PROBLEM DESCRIPTION ▸ Could you give the whole listing again, exactly as it reads?
*** SUPPLIED DATA Section Begins ***
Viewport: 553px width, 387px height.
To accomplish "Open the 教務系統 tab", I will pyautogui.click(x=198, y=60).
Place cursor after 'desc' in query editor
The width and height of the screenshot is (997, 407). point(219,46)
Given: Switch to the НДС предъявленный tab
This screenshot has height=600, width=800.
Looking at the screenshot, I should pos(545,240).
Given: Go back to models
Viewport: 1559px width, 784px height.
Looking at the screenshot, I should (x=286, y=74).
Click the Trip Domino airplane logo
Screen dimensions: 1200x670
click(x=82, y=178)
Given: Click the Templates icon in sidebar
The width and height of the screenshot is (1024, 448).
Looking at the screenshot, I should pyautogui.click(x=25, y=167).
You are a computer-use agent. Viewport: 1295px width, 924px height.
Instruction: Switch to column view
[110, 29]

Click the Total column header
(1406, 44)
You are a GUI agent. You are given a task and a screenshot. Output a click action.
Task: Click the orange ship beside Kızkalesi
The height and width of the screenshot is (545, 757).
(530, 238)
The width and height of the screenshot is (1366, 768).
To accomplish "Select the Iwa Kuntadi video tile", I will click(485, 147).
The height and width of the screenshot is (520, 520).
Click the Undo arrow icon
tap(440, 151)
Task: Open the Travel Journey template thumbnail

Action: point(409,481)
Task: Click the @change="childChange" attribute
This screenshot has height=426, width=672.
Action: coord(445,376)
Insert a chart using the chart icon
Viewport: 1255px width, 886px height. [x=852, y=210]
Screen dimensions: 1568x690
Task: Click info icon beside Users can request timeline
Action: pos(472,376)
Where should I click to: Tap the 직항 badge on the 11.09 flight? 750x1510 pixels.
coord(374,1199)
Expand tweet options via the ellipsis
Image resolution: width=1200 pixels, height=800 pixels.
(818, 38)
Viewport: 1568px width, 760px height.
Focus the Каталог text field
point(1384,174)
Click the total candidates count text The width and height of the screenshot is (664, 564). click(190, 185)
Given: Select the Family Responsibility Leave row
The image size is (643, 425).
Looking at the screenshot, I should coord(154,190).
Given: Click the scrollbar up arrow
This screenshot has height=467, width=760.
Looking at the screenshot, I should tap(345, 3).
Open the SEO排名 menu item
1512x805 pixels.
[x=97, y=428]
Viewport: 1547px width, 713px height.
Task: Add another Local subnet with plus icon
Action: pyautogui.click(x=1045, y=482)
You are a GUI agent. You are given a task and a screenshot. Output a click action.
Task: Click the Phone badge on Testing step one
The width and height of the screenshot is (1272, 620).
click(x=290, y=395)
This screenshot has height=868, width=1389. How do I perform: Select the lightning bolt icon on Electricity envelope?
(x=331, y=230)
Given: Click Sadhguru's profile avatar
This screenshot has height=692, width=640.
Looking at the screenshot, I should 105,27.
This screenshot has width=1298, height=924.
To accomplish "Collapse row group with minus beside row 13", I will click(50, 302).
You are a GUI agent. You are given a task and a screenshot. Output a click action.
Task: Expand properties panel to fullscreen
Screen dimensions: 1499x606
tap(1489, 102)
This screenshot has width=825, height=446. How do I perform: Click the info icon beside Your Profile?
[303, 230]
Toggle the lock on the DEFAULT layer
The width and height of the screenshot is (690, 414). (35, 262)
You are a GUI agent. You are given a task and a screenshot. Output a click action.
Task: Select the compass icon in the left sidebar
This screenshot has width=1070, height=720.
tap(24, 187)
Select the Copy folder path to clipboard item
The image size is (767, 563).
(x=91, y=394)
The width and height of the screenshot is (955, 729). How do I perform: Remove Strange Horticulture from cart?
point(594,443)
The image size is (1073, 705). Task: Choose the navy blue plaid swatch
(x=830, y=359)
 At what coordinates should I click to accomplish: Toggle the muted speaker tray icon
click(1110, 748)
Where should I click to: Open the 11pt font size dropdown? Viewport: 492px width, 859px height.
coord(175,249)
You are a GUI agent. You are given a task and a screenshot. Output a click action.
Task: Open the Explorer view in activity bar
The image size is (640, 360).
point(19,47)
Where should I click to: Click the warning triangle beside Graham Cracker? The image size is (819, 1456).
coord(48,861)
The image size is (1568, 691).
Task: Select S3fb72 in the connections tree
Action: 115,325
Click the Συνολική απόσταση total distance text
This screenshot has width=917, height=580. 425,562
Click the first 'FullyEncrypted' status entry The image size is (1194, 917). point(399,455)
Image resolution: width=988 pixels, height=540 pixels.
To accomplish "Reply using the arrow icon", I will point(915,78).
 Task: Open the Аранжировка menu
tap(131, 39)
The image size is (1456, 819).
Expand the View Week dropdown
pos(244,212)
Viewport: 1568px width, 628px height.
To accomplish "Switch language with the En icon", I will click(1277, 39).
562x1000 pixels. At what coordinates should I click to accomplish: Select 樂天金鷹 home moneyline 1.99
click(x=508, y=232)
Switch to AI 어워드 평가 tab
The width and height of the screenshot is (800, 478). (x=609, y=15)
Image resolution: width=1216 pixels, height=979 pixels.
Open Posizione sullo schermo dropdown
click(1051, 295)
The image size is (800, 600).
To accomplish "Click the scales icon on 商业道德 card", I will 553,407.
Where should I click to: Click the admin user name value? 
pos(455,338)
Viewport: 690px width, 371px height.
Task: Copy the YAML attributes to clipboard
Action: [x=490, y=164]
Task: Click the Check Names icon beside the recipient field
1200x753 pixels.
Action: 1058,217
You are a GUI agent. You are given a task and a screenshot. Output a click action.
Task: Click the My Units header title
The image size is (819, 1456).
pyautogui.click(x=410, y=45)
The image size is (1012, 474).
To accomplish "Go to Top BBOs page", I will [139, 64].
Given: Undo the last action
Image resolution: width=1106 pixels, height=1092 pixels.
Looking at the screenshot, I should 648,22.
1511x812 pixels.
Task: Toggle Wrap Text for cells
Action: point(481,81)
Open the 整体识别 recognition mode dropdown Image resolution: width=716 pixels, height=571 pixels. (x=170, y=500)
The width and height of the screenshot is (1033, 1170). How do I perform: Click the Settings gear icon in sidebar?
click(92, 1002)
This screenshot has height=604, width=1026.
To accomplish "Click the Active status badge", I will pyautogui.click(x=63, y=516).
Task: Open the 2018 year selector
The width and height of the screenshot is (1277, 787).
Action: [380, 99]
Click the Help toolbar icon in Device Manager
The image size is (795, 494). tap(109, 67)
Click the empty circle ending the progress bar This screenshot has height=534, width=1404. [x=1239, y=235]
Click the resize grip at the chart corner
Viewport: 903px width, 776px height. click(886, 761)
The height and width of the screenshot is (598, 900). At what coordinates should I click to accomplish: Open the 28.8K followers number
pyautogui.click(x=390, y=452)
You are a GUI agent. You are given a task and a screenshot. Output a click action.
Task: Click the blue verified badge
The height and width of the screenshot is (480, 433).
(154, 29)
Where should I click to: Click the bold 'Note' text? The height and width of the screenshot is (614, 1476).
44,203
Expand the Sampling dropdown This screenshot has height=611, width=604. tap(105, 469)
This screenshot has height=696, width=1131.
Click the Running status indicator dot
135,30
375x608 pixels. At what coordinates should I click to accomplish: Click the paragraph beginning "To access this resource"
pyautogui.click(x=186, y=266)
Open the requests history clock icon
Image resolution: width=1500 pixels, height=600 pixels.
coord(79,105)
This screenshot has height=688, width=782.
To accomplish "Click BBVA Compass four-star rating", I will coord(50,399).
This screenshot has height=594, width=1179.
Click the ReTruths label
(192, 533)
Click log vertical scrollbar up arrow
*** SUPPLIED DATA Section Ends ***
REPLY ▸
Viewport: 553px width, 387px height.
To accomplish "Open the 教務系統 tab", I will pyautogui.click(x=198, y=60).
Place cursor after 'desc' in query editor
The width and height of the screenshot is (997, 407). point(219,46)
Given: Switch to the НДС предъявленный tab
This screenshot has height=600, width=800.
Looking at the screenshot, I should pos(545,240).
Given: Go back to models
Viewport: 1559px width, 784px height.
Looking at the screenshot, I should (x=286, y=74).
Click the Trip Domino airplane logo
Screen dimensions: 1200x670
click(x=82, y=178)
Given: Click the Templates icon in sidebar
The width and height of the screenshot is (1024, 448).
Looking at the screenshot, I should pyautogui.click(x=25, y=167).
You are a computer-use agent. Viewport: 1295px width, 924px height.
Instruction: Switch to column view
[110, 29]

Click the Total column header
(1406, 44)
You are a GUI agent. You are given a task and a screenshot. Output a click action.
Task: Click the orange ship beside Kızkalesi
The height and width of the screenshot is (545, 757).
(530, 238)
The width and height of the screenshot is (1366, 768).
To accomplish "Select the Iwa Kuntadi video tile", I will click(485, 147).
The height and width of the screenshot is (520, 520).
Click the Undo arrow icon
tap(440, 151)
Task: Open the Travel Journey template thumbnail

Action: point(409,481)
Task: Click the @change="childChange" attribute
This screenshot has height=426, width=672.
Action: coord(445,376)
Insert a chart using the chart icon
Viewport: 1255px width, 886px height. [x=852, y=210]
Screen dimensions: 1568x690
Task: Click info icon beside Users can request timeline
Action: pos(472,376)
Where should I click to: Tap the 직항 badge on the 11.09 flight? 750x1510 pixels.
coord(374,1199)
Expand tweet options via the ellipsis
Image resolution: width=1200 pixels, height=800 pixels.
(818, 38)
Viewport: 1568px width, 760px height.
Focus the Каталог text field
point(1384,174)
Click the total candidates count text The width and height of the screenshot is (664, 564). click(190, 185)
Given: Select the Family Responsibility Leave row
The image size is (643, 425).
Looking at the screenshot, I should coord(154,190).
Given: Click the scrollbar up arrow
This screenshot has height=467, width=760.
Looking at the screenshot, I should tap(345, 3).
Open the SEO排名 menu item
1512x805 pixels.
[x=97, y=428]
Viewport: 1547px width, 713px height.
Task: Add another Local subnet with plus icon
Action: pyautogui.click(x=1045, y=482)
You are a GUI agent. You are given a task and a screenshot. Output a click action.
Task: Click the Phone badge on Testing step one
The width and height of the screenshot is (1272, 620).
click(x=290, y=395)
This screenshot has height=868, width=1389. How do I perform: Select the lightning bolt icon on Electricity envelope?
(x=331, y=230)
Given: Click Sadhguru's profile avatar
This screenshot has height=692, width=640.
Looking at the screenshot, I should 105,27.
This screenshot has width=1298, height=924.
To accomplish "Collapse row group with minus beside row 13", I will click(50, 302).
You are a GUI agent. You are given a task and a screenshot. Output a click action.
Task: Expand properties panel to fullscreen
Screen dimensions: 1499x606
tap(1489, 102)
This screenshot has width=825, height=446. How do I perform: Click the info icon beside Your Profile?
[303, 230]
Toggle the lock on the DEFAULT layer
The width and height of the screenshot is (690, 414). (35, 262)
You are a GUI agent. You are given a task and a screenshot. Output a click action.
Task: Select the compass icon in the left sidebar
This screenshot has width=1070, height=720.
tap(24, 187)
Select the Copy folder path to clipboard item
The image size is (767, 563).
(x=91, y=394)
The width and height of the screenshot is (955, 729). How do I perform: Remove Strange Horticulture from cart?
point(594,443)
The image size is (1073, 705). Task: Choose the navy blue plaid swatch
(x=830, y=359)
 At what coordinates should I click to accomplish: Toggle the muted speaker tray icon
click(1110, 748)
Where should I click to: Open the 11pt font size dropdown? Viewport: 492px width, 859px height.
coord(175,249)
You are a GUI agent. You are given a task and a screenshot. Output a click action.
Task: Open the Explorer view in activity bar
The image size is (640, 360).
point(19,47)
Where should I click to: Click the warning triangle beside Graham Cracker? The image size is (819, 1456).
coord(48,861)
The image size is (1568, 691).
Task: Select S3fb72 in the connections tree
Action: 115,325
Click the Συνολική απόσταση total distance text
This screenshot has width=917, height=580. 425,562
Click the first 'FullyEncrypted' status entry The image size is (1194, 917). point(399,455)
Image resolution: width=988 pixels, height=540 pixels.
To accomplish "Reply using the arrow icon", I will point(915,78).
 Task: Open the Аранжировка menu
tap(131, 39)
The image size is (1456, 819).
Expand the View Week dropdown
pos(244,212)
Viewport: 1568px width, 628px height.
To accomplish "Switch language with the En icon", I will click(1277, 39).
562x1000 pixels. At what coordinates should I click to accomplish: Select 樂天金鷹 home moneyline 1.99
click(x=508, y=232)
Switch to AI 어워드 평가 tab
The width and height of the screenshot is (800, 478). (x=609, y=15)
Image resolution: width=1216 pixels, height=979 pixels.
Open Posizione sullo schermo dropdown
click(1051, 295)
The image size is (800, 600).
To accomplish "Click the scales icon on 商业道德 card", I will 553,407.
Where should I click to: Click the admin user name value? 
pos(455,338)
Viewport: 690px width, 371px height.
Task: Copy the YAML attributes to clipboard
Action: [x=490, y=164]
Task: Click the Check Names icon beside the recipient field
1200x753 pixels.
Action: 1058,217
You are a GUI agent. You are given a task and a screenshot. Output a click action.
Task: Click the My Units header title
The image size is (819, 1456).
pyautogui.click(x=410, y=45)
The image size is (1012, 474).
To accomplish "Go to Top BBOs page", I will [139, 64].
Given: Undo the last action
Image resolution: width=1106 pixels, height=1092 pixels.
Looking at the screenshot, I should 648,22.
1511x812 pixels.
Task: Toggle Wrap Text for cells
Action: point(481,81)
Open the 整体识别 recognition mode dropdown Image resolution: width=716 pixels, height=571 pixels. (x=170, y=500)
The width and height of the screenshot is (1033, 1170). How do I perform: Click the Settings gear icon in sidebar?
click(92, 1002)
This screenshot has height=604, width=1026.
To accomplish "Click the Active status badge", I will pyautogui.click(x=63, y=516).
Task: Open the 2018 year selector
The width and height of the screenshot is (1277, 787).
Action: [380, 99]
Click the Help toolbar icon in Device Manager
The image size is (795, 494). tap(109, 67)
Click the empty circle ending the progress bar This screenshot has height=534, width=1404. [x=1239, y=235]
Click the resize grip at the chart corner
Viewport: 903px width, 776px height. click(886, 761)
The height and width of the screenshot is (598, 900). At what coordinates should I click to accomplish: Open the 28.8K followers number
pyautogui.click(x=390, y=452)
You are a GUI agent. You are given a task and a screenshot. Output a click action.
Task: Click the blue verified badge
The height and width of the screenshot is (480, 433).
(154, 29)
Where should I click to: Click the bold 'Note' text? The height and width of the screenshot is (614, 1476).
44,203
Expand the Sampling dropdown This screenshot has height=611, width=604. tap(105, 469)
This screenshot has height=696, width=1131.
Click the Running status indicator dot
135,30
375x608 pixels. At what coordinates should I click to accomplish: Click the paragraph beginning "To access this resource"
pyautogui.click(x=186, y=266)
Open the requests history clock icon
Image resolution: width=1500 pixels, height=600 pixels.
coord(79,105)
This screenshot has height=688, width=782.
To accomplish "Click BBVA Compass four-star rating", I will coord(50,399).
This screenshot has height=594, width=1179.
Click the ReTruths label
(192, 533)
Click log vertical scrollbar up arrow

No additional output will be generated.